(Pixel coordinate grounding data)
--------------------------------
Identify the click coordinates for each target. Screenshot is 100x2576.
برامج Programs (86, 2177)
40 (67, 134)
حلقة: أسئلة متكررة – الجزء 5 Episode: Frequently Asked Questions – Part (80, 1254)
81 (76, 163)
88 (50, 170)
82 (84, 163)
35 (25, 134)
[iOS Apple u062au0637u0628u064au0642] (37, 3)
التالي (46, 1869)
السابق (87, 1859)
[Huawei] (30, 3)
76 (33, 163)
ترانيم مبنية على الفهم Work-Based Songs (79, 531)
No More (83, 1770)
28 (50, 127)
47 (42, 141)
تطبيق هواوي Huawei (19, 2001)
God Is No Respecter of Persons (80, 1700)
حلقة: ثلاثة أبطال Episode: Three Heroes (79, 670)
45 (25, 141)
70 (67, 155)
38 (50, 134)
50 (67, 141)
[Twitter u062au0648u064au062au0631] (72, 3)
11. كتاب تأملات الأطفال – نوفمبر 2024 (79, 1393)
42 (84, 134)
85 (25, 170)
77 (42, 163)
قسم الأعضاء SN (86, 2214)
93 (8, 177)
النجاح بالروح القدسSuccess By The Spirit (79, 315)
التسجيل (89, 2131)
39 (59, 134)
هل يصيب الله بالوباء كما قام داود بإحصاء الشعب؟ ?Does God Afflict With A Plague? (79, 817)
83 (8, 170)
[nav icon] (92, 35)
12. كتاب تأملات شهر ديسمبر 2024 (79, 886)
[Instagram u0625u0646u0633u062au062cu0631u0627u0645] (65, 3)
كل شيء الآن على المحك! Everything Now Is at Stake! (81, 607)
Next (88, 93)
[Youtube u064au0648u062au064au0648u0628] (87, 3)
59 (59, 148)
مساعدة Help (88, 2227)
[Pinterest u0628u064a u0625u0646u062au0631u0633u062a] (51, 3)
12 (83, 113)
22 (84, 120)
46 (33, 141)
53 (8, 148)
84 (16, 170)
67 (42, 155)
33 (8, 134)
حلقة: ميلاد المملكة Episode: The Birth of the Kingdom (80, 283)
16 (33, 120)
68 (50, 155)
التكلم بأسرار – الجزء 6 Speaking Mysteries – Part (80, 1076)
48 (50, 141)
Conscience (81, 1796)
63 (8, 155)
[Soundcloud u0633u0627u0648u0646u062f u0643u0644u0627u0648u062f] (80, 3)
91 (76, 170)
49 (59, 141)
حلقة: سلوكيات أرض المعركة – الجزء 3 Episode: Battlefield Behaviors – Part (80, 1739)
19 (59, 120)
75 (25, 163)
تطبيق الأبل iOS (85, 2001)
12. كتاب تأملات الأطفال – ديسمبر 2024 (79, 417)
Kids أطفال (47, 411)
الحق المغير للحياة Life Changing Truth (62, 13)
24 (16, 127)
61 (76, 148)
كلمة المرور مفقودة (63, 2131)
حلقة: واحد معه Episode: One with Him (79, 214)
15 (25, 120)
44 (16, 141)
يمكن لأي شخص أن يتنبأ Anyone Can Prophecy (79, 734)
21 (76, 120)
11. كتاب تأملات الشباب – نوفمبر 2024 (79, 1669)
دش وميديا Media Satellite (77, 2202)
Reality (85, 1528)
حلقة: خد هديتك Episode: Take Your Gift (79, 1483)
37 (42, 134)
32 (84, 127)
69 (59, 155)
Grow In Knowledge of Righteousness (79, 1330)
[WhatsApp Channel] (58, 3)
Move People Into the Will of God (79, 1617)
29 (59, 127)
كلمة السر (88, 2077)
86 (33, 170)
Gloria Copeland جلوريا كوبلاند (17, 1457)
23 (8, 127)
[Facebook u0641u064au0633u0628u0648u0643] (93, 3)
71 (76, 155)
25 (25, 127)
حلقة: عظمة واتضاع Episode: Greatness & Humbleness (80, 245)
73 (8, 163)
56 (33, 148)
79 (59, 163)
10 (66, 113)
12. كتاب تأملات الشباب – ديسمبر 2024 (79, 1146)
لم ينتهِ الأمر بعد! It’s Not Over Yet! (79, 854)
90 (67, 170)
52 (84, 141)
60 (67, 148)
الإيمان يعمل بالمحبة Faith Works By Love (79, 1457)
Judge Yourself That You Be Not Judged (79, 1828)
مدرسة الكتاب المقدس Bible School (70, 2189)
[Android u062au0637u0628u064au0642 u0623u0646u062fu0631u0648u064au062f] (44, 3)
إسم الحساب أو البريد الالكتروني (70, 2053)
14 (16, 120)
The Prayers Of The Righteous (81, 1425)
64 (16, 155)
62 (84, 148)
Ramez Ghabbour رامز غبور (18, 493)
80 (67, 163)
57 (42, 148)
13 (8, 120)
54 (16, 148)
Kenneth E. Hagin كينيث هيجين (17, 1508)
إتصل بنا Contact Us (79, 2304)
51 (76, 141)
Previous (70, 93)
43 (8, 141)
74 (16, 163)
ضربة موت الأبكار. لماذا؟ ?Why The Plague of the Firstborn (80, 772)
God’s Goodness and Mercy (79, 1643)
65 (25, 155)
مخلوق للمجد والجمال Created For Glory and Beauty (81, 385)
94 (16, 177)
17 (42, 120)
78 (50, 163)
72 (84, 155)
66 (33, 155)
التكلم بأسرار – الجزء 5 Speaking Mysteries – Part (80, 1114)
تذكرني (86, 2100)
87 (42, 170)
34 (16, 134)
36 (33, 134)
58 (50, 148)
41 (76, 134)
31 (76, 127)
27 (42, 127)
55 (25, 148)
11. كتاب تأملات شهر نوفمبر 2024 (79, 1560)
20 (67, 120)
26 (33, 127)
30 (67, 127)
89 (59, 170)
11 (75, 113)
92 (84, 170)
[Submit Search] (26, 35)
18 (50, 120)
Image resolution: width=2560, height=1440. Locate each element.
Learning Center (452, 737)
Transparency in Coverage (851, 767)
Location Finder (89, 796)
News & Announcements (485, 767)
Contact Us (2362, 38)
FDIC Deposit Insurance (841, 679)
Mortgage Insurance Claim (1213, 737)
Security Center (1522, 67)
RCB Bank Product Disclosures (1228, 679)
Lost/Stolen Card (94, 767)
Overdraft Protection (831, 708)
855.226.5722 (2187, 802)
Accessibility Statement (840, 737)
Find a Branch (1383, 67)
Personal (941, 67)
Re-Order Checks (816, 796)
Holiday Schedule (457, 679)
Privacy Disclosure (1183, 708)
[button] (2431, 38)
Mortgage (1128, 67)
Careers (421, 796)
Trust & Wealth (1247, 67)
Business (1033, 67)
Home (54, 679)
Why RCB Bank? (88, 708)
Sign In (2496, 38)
--------------------------------
→ REQUIRED ACTION
Print all the records exactly as written.

→ SOLUTION
Identify the click coordinates for each target. Screenshot is 100x2576.
برامج Programs (86, 2177)
40 (67, 134)
حلقة: أسئلة متكررة – الجزء 5 Episode: Frequently Asked Questions – Part (80, 1254)
81 (76, 163)
88 (50, 170)
82 (84, 163)
35 (25, 134)
[iOS Apple u062au0637u0628u064au0642] (37, 3)
التالي (46, 1869)
السابق (87, 1859)
[Huawei] (30, 3)
76 (33, 163)
ترانيم مبنية على الفهم Work-Based Songs (79, 531)
No More (83, 1770)
28 (50, 127)
47 (42, 141)
تطبيق هواوي Huawei (19, 2001)
God Is No Respecter of Persons (80, 1700)
حلقة: ثلاثة أبطال Episode: Three Heroes (79, 670)
45 (25, 141)
70 (67, 155)
38 (50, 134)
50 (67, 141)
[Twitter u062au0648u064au062au0631] (72, 3)
11. كتاب تأملات الأطفال – نوفمبر 2024 (79, 1393)
42 (84, 134)
85 (25, 170)
77 (42, 163)
قسم الأعضاء SN (86, 2214)
93 (8, 177)
النجاح بالروح القدسSuccess By The Spirit (79, 315)
التسجيل (89, 2131)
39 (59, 134)
هل يصيب الله بالوباء كما قام داود بإحصاء الشعب؟ ?Does God Afflict With A Plague? (79, 817)
83 (8, 170)
[nav icon] (92, 35)
12. كتاب تأملات شهر ديسمبر 2024 (79, 886)
[Instagram u0625u0646u0633u062au062cu0631u0627u0645] (65, 3)
كل شيء الآن على المحك! Everything Now Is at Stake! (81, 607)
Next (88, 93)
[Youtube u064au0648u062au064au0648u0628] (87, 3)
59 (59, 148)
مساعدة Help (88, 2227)
[Pinterest u0628u064a u0625u0646u062au0631u0633u062a] (51, 3)
12 (83, 113)
22 (84, 120)
46 (33, 141)
53 (8, 148)
84 (16, 170)
67 (42, 155)
33 (8, 134)
حلقة: ميلاد المملكة Episode: The Birth of the Kingdom (80, 283)
16 (33, 120)
68 (50, 155)
التكلم بأسرار – الجزء 6 Speaking Mysteries – Part (80, 1076)
48 (50, 141)
Conscience (81, 1796)
63 (8, 155)
[Soundcloud u0633u0627u0648u0646u062f u0643u0644u0627u0648u062f] (80, 3)
91 (76, 170)
49 (59, 141)
حلقة: سلوكيات أرض المعركة – الجزء 3 Episode: Battlefield Behaviors – Part (80, 1739)
19 (59, 120)
75 (25, 163)
تطبيق الأبل iOS (85, 2001)
12. كتاب تأملات الأطفال – ديسمبر 2024 (79, 417)
Kids أطفال (47, 411)
الحق المغير للحياة Life Changing Truth (62, 13)
24 (16, 127)
61 (76, 148)
كلمة المرور مفقودة (63, 2131)
حلقة: واحد معه Episode: One with Him (79, 214)
15 (25, 120)
44 (16, 141)
يمكن لأي شخص أن يتنبأ Anyone Can Prophecy (79, 734)
21 (76, 120)
11. كتاب تأملات الشباب – نوفمبر 2024 (79, 1669)
دش وميديا Media Satellite (77, 2202)
Reality (85, 1528)
حلقة: خد هديتك Episode: Take Your Gift (79, 1483)
37 (42, 134)
32 (84, 127)
69 (59, 155)
Grow In Knowledge of Righteousness (79, 1330)
[WhatsApp Channel] (58, 3)
Move People Into the Will of God (79, 1617)
29 (59, 127)
كلمة السر (88, 2077)
86 (33, 170)
Gloria Copeland جلوريا كوبلاند (17, 1457)
23 (8, 127)
[Facebook u0641u064au0633u0628u0648u0643] (93, 3)
71 (76, 155)
25 (25, 127)
حلقة: عظمة واتضاع Episode: Greatness & Humbleness (80, 245)
73 (8, 163)
56 (33, 148)
79 (59, 163)
10 (66, 113)
12. كتاب تأملات الشباب – ديسمبر 2024 (79, 1146)
لم ينتهِ الأمر بعد! It’s Not Over Yet! (79, 854)
90 (67, 170)
52 (84, 141)
60 (67, 148)
الإيمان يعمل بالمحبة Faith Works By Love (79, 1457)
Judge Yourself That You Be Not Judged (79, 1828)
مدرسة الكتاب المقدس Bible School (70, 2189)
[Android u062au0637u0628u064au0642 u0623u0646u062fu0631u0648u064au062f] (44, 3)
إسم الحساب أو البريد الالكتروني (70, 2053)
14 (16, 120)
The Prayers Of The Righteous (81, 1425)
64 (16, 155)
62 (84, 148)
Ramez Ghabbour رامز غبور (18, 493)
80 (67, 163)
57 (42, 148)
13 (8, 120)
54 (16, 148)
Kenneth E. Hagin كينيث هيجين (17, 1508)
إتصل بنا Contact Us (79, 2304)
51 (76, 141)
Previous (70, 93)
43 (8, 141)
74 (16, 163)
ضربة موت الأبكار. لماذا؟ ?Why The Plague of the Firstborn (80, 772)
God’s Goodness and Mercy (79, 1643)
65 (25, 155)
مخلوق للمجد والجمال Created For Glory and Beauty (81, 385)
94 (16, 177)
17 (42, 120)
78 (50, 163)
72 (84, 155)
66 (33, 155)
التكلم بأسرار – الجزء 5 Speaking Mysteries – Part (80, 1114)
تذكرني (86, 2100)
87 (42, 170)
34 (16, 134)
36 (33, 134)
58 (50, 148)
41 (76, 134)
31 (76, 127)
27 (42, 127)
55 (25, 148)
11. كتاب تأملات شهر نوفمبر 2024 (79, 1560)
20 (67, 120)
26 (33, 127)
30 (67, 127)
89 (59, 170)
11 (75, 113)
92 (84, 170)
[Submit Search] (26, 35)
18 (50, 120)
Image resolution: width=2560, height=1440. Locate each element.
Learning Center (452, 737)
Transparency in Coverage (851, 767)
Location Finder (89, 796)
News & Announcements (485, 767)
Contact Us (2362, 38)
FDIC Deposit Insurance (841, 679)
Mortgage Insurance Claim (1213, 737)
Security Center (1522, 67)
RCB Bank Product Disclosures (1228, 679)
Lost/Stolen Card (94, 767)
Overdraft Protection (831, 708)
855.226.5722 (2187, 802)
Accessibility Statement (840, 737)
Find a Branch (1383, 67)
Personal (941, 67)
Re-Order Checks (816, 796)
Holiday Schedule (457, 679)
Privacy Disclosure (1183, 708)
[button] (2431, 38)
Mortgage (1128, 67)
Careers (421, 796)
Trust & Wealth (1247, 67)
Business (1033, 67)
Home (54, 679)
Why RCB Bank? (88, 708)
Sign In (2496, 38)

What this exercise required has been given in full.